##### DATA RECORDS
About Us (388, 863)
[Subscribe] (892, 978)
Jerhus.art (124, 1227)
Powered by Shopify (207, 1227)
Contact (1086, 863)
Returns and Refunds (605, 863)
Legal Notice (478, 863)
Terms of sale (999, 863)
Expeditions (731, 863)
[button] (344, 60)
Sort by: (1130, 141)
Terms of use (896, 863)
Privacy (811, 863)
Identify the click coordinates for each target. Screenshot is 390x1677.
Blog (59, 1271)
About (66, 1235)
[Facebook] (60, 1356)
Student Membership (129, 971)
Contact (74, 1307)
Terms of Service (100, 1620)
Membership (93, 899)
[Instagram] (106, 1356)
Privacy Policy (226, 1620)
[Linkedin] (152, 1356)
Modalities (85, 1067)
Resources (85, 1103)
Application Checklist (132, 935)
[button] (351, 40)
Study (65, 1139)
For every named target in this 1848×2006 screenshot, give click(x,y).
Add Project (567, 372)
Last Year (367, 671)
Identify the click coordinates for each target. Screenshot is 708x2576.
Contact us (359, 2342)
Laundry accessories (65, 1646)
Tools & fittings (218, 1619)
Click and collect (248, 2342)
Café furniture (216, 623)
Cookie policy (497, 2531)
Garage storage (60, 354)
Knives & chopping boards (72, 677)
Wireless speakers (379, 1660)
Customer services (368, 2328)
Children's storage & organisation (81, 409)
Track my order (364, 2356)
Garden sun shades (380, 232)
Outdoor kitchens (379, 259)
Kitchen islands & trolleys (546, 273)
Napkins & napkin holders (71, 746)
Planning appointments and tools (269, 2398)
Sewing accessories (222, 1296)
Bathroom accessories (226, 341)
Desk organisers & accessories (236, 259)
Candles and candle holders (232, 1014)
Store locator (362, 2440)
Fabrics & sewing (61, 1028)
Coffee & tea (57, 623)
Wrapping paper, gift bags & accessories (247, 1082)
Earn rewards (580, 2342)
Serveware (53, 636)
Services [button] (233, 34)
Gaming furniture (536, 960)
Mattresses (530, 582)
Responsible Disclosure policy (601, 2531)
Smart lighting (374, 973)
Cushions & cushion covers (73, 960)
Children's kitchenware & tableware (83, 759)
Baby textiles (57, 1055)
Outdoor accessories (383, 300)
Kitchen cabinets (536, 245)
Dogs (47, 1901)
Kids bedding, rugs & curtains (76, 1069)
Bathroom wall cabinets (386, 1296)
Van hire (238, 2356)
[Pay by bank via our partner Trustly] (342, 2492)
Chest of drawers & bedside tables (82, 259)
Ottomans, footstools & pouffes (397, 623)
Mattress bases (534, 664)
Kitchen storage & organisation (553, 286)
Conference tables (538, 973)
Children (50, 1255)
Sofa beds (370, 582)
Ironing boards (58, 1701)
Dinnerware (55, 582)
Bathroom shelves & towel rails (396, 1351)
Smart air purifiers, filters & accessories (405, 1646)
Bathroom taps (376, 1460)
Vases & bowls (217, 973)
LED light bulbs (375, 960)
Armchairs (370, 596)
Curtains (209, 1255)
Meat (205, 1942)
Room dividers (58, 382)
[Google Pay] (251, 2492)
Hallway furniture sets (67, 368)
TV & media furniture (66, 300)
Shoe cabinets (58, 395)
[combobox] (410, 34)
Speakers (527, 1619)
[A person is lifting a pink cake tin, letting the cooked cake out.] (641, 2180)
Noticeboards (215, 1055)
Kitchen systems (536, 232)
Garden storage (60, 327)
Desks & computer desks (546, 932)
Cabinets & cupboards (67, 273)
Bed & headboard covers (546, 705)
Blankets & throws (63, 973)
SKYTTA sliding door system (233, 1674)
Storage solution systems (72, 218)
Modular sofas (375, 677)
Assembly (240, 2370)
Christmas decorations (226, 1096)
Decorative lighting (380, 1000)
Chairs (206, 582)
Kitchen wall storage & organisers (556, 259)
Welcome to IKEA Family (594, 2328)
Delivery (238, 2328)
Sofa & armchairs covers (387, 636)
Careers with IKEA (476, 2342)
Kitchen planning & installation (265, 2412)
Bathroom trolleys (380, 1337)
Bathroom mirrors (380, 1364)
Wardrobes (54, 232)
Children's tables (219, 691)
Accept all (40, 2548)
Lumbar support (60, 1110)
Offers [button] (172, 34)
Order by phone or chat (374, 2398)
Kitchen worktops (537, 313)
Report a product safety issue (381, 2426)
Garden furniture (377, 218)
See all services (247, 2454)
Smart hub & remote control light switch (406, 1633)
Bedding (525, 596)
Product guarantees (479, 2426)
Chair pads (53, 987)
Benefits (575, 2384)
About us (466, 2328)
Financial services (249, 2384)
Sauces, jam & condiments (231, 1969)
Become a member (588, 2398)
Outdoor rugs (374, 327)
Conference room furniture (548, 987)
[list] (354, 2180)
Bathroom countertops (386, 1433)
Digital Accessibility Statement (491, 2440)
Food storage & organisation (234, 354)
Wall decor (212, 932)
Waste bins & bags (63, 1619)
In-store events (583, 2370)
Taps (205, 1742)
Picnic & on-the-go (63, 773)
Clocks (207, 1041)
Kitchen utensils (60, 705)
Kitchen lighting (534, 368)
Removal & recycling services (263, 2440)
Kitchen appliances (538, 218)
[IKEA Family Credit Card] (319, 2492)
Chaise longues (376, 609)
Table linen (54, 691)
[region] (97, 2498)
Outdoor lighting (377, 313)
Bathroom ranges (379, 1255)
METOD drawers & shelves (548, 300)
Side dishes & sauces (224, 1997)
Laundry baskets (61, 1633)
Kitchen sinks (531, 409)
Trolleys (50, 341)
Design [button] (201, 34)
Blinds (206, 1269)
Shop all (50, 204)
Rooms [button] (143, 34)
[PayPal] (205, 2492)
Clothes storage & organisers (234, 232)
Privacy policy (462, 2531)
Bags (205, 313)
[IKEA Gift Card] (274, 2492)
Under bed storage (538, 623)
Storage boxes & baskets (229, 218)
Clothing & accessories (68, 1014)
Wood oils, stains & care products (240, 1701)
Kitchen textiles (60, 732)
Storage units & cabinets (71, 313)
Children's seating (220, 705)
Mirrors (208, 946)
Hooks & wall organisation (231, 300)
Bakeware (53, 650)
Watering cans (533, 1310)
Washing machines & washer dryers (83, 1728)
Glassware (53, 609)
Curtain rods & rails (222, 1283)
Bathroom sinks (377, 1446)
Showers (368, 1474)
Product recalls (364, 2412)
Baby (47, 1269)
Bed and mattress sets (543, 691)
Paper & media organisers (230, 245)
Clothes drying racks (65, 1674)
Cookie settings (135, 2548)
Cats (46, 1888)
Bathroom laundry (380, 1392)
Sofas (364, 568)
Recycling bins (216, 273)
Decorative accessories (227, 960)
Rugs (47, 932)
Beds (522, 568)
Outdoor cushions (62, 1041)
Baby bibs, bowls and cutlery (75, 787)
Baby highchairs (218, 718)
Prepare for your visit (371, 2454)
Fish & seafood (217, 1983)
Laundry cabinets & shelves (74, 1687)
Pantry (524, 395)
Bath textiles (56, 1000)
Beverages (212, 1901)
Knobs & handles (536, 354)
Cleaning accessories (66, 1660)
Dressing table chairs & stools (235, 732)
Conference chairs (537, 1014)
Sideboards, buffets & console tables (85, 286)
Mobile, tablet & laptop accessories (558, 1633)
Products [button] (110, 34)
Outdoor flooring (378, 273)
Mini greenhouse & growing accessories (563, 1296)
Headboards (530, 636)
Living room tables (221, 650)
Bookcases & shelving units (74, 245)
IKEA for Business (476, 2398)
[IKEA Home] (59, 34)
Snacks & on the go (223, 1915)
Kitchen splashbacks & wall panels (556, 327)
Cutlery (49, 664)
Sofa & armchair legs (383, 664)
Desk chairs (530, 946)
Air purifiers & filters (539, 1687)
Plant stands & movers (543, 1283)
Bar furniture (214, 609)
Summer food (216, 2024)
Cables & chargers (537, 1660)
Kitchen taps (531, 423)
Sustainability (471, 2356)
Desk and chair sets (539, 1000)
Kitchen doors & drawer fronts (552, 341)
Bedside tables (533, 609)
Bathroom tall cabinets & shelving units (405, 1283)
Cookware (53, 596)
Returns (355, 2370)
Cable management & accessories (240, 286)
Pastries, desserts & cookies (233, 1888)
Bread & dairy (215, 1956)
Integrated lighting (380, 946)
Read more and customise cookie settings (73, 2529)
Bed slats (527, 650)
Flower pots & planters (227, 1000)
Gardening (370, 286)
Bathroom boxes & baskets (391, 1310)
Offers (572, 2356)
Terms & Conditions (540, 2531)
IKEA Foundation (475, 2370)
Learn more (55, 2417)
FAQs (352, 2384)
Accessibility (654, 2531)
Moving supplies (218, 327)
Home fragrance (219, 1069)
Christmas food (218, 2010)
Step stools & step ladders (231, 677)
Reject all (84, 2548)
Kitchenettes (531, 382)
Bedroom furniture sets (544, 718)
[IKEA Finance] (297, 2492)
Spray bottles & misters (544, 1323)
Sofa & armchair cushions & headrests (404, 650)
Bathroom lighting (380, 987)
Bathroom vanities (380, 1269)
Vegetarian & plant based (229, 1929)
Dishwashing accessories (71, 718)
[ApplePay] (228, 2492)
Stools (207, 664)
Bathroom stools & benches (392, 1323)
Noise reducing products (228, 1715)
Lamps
##########
*WHAT TO WORK ON*:
Repeat exactly the lines above from the one with "Removal & recycling services (263, 2440)" up to and including the one with "Cleaning accessories (66, 1660)". No other line belongs in the reply.

*REPLY*:
Removal & recycling services (263, 2440)
Kitchen appliances (538, 218)
[IKEA Family Credit Card] (319, 2492)
Chaise longues (376, 609)
Table linen (54, 691)
[region] (97, 2498)
Outdoor lighting (377, 313)
Bathroom ranges (379, 1255)
METOD drawers & shelves (548, 300)
Side dishes & sauces (224, 1997)
Laundry baskets (61, 1633)
Kitchen sinks (531, 409)
Trolleys (50, 341)
Design [button] (201, 34)
Blinds (206, 1269)
Shop all (50, 204)
Rooms [button] (143, 34)
[PayPal] (205, 2492)
Clothes storage & organisers (234, 232)
Privacy policy (462, 2531)
Bags (205, 313)
[IKEA Gift Card] (274, 2492)
Under bed storage (538, 623)
Storage boxes & baskets (229, 218)
Clothing & accessories (68, 1014)
Wood oils, stains & care products (240, 1701)
Kitchen textiles (60, 732)
Storage units & cabinets (71, 313)
Children's seating (220, 705)
Mirrors (208, 946)
Hooks & wall organisation (231, 300)
Bakeware (53, 650)
Watering cans (533, 1310)
Washing machines & washer dryers (83, 1728)
Glassware (53, 609)
Curtain rods & rails (222, 1283)
Bathroom sinks (377, 1446)
Showers (368, 1474)
Product recalls (364, 2412)
Baby (47, 1269)
Bed and mattress sets (543, 691)
Paper & media organisers (230, 245)
Clothes drying racks (65, 1674)
Cookie settings (135, 2548)
Cats (46, 1888)
Bathroom laundry (380, 1392)
Sofas (364, 568)
Recycling bins (216, 273)
Decorative accessories (227, 960)
Rugs (47, 932)
Beds (522, 568)
Outdoor cushions (62, 1041)
Baby bibs, bowls and cutlery (75, 787)
Baby highchairs (218, 718)
Prepare for your visit (371, 2454)
Fish & seafood (217, 1983)
Laundry cabinets & shelves (74, 1687)
Pantry (524, 395)
Bath textiles (56, 1000)
Beverages (212, 1901)
Knobs & handles (536, 354)
Cleaning accessories (66, 1660)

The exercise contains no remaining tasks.